Records from a dataset:
______________________________

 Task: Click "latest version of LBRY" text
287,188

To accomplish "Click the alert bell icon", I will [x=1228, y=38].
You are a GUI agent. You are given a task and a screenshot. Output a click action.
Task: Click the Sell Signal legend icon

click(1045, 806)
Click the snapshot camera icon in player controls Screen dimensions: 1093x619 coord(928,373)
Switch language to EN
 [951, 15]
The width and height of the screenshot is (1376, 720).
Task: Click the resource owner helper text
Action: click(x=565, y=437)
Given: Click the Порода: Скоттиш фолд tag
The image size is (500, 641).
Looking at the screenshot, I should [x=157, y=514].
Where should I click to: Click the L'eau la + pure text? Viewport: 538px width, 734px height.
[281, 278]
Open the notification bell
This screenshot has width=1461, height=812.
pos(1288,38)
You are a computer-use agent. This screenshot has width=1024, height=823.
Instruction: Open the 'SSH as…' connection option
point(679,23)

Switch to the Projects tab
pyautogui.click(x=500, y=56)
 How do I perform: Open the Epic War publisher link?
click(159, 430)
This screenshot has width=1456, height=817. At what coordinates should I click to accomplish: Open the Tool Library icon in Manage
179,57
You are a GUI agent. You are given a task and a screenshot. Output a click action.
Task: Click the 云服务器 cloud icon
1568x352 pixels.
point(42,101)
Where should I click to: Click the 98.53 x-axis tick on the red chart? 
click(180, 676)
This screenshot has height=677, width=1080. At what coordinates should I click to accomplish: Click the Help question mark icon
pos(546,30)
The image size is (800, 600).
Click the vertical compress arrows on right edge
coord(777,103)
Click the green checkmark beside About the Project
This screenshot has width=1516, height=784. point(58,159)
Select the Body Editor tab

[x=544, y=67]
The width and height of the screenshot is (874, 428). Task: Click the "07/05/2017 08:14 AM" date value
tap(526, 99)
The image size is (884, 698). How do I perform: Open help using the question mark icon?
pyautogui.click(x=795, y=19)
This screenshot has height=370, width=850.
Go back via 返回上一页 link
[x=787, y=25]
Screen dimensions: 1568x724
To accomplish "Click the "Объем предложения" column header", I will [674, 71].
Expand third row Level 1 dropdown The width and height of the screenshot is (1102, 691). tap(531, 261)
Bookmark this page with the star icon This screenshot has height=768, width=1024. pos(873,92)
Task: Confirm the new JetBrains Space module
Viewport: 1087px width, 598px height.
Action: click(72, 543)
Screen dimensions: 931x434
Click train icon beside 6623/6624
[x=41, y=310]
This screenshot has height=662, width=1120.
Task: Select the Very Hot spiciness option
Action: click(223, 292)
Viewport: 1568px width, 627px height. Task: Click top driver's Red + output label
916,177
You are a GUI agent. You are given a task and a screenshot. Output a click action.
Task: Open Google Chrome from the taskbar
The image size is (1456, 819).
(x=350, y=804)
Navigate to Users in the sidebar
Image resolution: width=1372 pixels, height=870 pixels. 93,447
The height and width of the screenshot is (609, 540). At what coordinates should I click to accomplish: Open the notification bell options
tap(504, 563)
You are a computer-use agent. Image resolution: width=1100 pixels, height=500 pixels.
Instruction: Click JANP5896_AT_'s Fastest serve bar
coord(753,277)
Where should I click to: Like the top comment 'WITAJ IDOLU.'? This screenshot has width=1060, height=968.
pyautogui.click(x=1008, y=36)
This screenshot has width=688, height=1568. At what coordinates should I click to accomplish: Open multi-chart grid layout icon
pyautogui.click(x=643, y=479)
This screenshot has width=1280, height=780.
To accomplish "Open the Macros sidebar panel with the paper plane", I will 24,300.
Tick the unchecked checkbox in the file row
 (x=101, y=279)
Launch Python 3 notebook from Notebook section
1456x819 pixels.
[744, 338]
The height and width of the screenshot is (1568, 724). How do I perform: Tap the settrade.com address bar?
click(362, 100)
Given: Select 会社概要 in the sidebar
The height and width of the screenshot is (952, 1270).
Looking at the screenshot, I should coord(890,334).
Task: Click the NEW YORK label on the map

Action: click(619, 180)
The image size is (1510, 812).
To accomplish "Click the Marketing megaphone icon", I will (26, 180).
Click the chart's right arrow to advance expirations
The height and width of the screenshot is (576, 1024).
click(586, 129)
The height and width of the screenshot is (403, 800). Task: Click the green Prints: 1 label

______________________________

» Problem
Repeat every one of the lines above verbatim, changing nothing.

» Answer to this problem
 Task: Click "latest version of LBRY" text
287,188

To accomplish "Click the alert bell icon", I will [x=1228, y=38].
You are a GUI agent. You are given a task and a screenshot. Output a click action.
Task: Click the Sell Signal legend icon

click(1045, 806)
Click the snapshot camera icon in player controls Screen dimensions: 1093x619 coord(928,373)
Switch language to EN
 [951, 15]
The width and height of the screenshot is (1376, 720).
Task: Click the resource owner helper text
Action: click(x=565, y=437)
Given: Click the Порода: Скоттиш фолд tag
The image size is (500, 641).
Looking at the screenshot, I should [x=157, y=514].
Where should I click to: Click the L'eau la + pure text? Viewport: 538px width, 734px height.
[281, 278]
Open the notification bell
This screenshot has width=1461, height=812.
pos(1288,38)
You are a computer-use agent. This screenshot has width=1024, height=823.
Instruction: Open the 'SSH as…' connection option
point(679,23)

Switch to the Projects tab
pyautogui.click(x=500, y=56)
 How do I perform: Open the Epic War publisher link?
click(159, 430)
This screenshot has width=1456, height=817. At what coordinates should I click to accomplish: Open the Tool Library icon in Manage
179,57
You are a GUI agent. You are given a task and a screenshot. Output a click action.
Task: Click the 云服务器 cloud icon
1568x352 pixels.
point(42,101)
Where should I click to: Click the 98.53 x-axis tick on the red chart? 
click(180, 676)
This screenshot has height=677, width=1080. At what coordinates should I click to accomplish: Click the Help question mark icon
pos(546,30)
The image size is (800, 600).
Click the vertical compress arrows on right edge
coord(777,103)
Click the green checkmark beside About the Project
This screenshot has width=1516, height=784. point(58,159)
Select the Body Editor tab

[x=544, y=67]
The width and height of the screenshot is (874, 428). Task: Click the "07/05/2017 08:14 AM" date value
tap(526, 99)
The image size is (884, 698). How do I perform: Open help using the question mark icon?
pyautogui.click(x=795, y=19)
This screenshot has height=370, width=850.
Go back via 返回上一页 link
[x=787, y=25]
Screen dimensions: 1568x724
To accomplish "Click the "Объем предложения" column header", I will [674, 71].
Expand third row Level 1 dropdown The width and height of the screenshot is (1102, 691). tap(531, 261)
Bookmark this page with the star icon This screenshot has height=768, width=1024. pos(873,92)
Task: Confirm the new JetBrains Space module
Viewport: 1087px width, 598px height.
Action: click(72, 543)
Screen dimensions: 931x434
Click train icon beside 6623/6624
[x=41, y=310]
This screenshot has height=662, width=1120.
Task: Select the Very Hot spiciness option
Action: click(223, 292)
Viewport: 1568px width, 627px height. Task: Click top driver's Red + output label
916,177
You are a GUI agent. You are given a task and a screenshot. Output a click action.
Task: Open Google Chrome from the taskbar
The image size is (1456, 819).
(x=350, y=804)
Navigate to Users in the sidebar
Image resolution: width=1372 pixels, height=870 pixels. 93,447
The height and width of the screenshot is (609, 540). At what coordinates should I click to accomplish: Open the notification bell options
tap(504, 563)
You are a computer-use agent. Image resolution: width=1100 pixels, height=500 pixels.
Instruction: Click JANP5896_AT_'s Fastest serve bar
coord(753,277)
Where should I click to: Like the top comment 'WITAJ IDOLU.'? This screenshot has width=1060, height=968.
pyautogui.click(x=1008, y=36)
This screenshot has width=688, height=1568. At what coordinates should I click to accomplish: Open multi-chart grid layout icon
pyautogui.click(x=643, y=479)
This screenshot has width=1280, height=780.
To accomplish "Open the Macros sidebar panel with the paper plane", I will 24,300.
Tick the unchecked checkbox in the file row
 (x=101, y=279)
Launch Python 3 notebook from Notebook section
1456x819 pixels.
[744, 338]
The height and width of the screenshot is (1568, 724). How do I perform: Tap the settrade.com address bar?
click(362, 100)
Given: Select 会社概要 in the sidebar
The height and width of the screenshot is (952, 1270).
Looking at the screenshot, I should coord(890,334).
Task: Click the NEW YORK label on the map

Action: click(619, 180)
The image size is (1510, 812).
To accomplish "Click the Marketing megaphone icon", I will (26, 180).
Click the chart's right arrow to advance expirations
The height and width of the screenshot is (576, 1024).
click(586, 129)
The height and width of the screenshot is (403, 800). Task: Click the green Prints: 1 label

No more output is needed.